══ Dataset rows ══

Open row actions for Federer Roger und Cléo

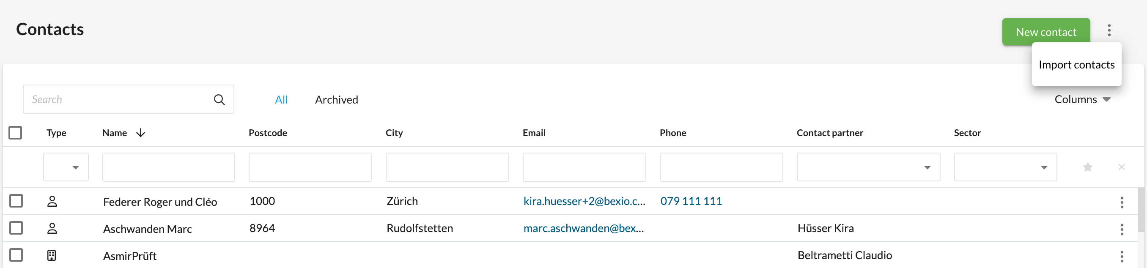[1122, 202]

═══
══ Dataset rows ══

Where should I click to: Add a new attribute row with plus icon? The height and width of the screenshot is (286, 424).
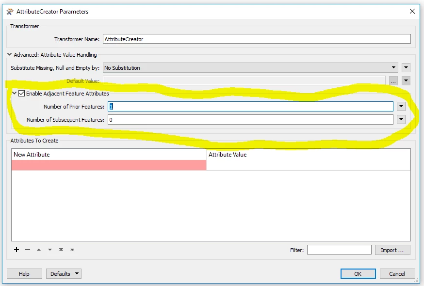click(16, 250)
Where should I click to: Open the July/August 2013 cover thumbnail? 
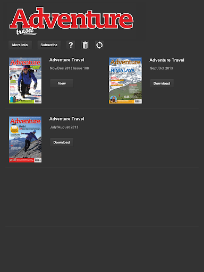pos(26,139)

═══

▸ **Instruction**: Rename "cover thumbnail" to "cover image" in the material that begins at the line containing "Where should I click to: Add" and ends after the line containing "pos(26,139)". Keep everything else in those lines unchanged, and leave the pictures out of your answer.

▸ **The response**:
Where should I click to: Add a new attribute row with plus icon? The height and width of the screenshot is (286, 424).
click(16, 250)
Where should I click to: Open the July/August 2013 cover image? 
pos(26,139)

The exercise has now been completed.